Amaea grossicingulata is a species of predatory sea snails, marine prosobranch gastropod mollusks in the family Epitoniidae.

==Description==
The length of the shell attains 13 mm, its diameter 6 mm.

(Original description in French) The conical shell is white, featuring a narrow umbilical perforation, adorned with filiform longitudinal ribs and relatively large decurrent cords. The open suture is slightly oblique, fairly deep and unperforated.

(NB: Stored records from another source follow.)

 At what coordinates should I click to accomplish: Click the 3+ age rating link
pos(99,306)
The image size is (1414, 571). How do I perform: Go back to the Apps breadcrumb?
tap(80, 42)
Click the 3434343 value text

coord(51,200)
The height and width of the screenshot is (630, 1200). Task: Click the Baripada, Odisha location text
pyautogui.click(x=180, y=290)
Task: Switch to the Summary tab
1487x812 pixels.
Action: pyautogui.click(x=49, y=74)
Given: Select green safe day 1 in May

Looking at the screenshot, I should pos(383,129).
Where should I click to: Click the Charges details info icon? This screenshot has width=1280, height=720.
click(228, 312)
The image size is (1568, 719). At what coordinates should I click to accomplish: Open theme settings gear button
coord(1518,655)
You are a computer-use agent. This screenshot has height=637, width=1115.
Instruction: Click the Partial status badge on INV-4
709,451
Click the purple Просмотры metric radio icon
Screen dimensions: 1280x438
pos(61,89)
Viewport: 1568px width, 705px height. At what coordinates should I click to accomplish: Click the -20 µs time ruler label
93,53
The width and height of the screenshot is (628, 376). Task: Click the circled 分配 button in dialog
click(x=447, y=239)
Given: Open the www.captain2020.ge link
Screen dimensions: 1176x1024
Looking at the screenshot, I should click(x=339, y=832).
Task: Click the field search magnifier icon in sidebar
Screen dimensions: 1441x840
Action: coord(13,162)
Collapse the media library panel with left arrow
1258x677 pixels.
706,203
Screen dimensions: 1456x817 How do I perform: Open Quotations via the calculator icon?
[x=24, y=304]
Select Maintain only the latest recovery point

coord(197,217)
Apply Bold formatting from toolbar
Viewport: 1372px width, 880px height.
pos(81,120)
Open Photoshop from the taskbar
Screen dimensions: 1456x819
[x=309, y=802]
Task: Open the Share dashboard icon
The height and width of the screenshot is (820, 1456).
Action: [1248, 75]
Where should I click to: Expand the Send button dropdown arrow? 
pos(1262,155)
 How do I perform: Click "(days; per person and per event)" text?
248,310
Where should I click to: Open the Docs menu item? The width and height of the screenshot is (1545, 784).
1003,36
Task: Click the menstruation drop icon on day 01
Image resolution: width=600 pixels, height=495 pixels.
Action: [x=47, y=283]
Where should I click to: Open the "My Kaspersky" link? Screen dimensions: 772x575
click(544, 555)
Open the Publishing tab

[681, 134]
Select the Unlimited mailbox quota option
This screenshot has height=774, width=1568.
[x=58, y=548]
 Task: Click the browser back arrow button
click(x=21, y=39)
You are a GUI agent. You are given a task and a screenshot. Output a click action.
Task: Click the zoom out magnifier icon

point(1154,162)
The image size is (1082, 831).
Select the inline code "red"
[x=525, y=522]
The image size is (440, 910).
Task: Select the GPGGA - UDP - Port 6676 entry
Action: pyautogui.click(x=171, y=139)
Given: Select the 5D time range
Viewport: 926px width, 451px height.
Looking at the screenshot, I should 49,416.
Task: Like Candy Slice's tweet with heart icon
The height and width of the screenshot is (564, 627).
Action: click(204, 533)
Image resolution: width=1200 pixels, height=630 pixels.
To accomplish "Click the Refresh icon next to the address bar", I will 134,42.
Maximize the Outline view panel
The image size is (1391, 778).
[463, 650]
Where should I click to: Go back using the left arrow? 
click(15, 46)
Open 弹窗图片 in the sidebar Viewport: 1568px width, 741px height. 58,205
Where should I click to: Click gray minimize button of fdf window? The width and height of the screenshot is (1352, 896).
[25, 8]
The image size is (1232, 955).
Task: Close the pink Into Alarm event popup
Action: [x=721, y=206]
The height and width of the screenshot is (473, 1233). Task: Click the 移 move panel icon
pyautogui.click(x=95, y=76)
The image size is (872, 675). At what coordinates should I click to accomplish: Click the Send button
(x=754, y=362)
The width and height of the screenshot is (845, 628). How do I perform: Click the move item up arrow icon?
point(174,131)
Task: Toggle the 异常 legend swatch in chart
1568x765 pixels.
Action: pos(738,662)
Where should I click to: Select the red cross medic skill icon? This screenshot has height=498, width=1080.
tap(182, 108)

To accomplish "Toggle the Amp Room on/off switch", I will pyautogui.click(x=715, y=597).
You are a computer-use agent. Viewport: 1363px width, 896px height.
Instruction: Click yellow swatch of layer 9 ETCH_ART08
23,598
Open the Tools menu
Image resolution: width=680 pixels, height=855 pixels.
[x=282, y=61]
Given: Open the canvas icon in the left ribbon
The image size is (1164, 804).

The protoconch is broken. There are 6 1/2 remaining convex whorls, decorated with slightly oblique, sharp filiform longitudinal ribs that are barely protruding, occasionally thickening into very low varices. These ribs lack auricles and form a small expansion within the suture, reducing their exposure to wear. The intercostal spaces display large transverse cords arranged in a very regular pattern, with gaps nearly equal to the cords. Approximately 12 cords are visible on the penultimate whorl. The body whorl, nearly equivalent in size to the preceding whorls if complete, contains 28 ribs, including 2 varices. The base is convex without a cord around the base. Ribs extend onto the base and enter the greatly reduced umbilical perforation. The columella lacks a funiculus. The aperture is oval-oblong with a double peristome. The thin, inner peristome is continuous and merges somewhat with the less developed, discontinuous inner peristome at its rear portion. No lip auricle is discernible. The peristome gently slopes towards the anterior columellar region.

==Distribution==
This marine species occurs off the Philippines and in the East China Sea.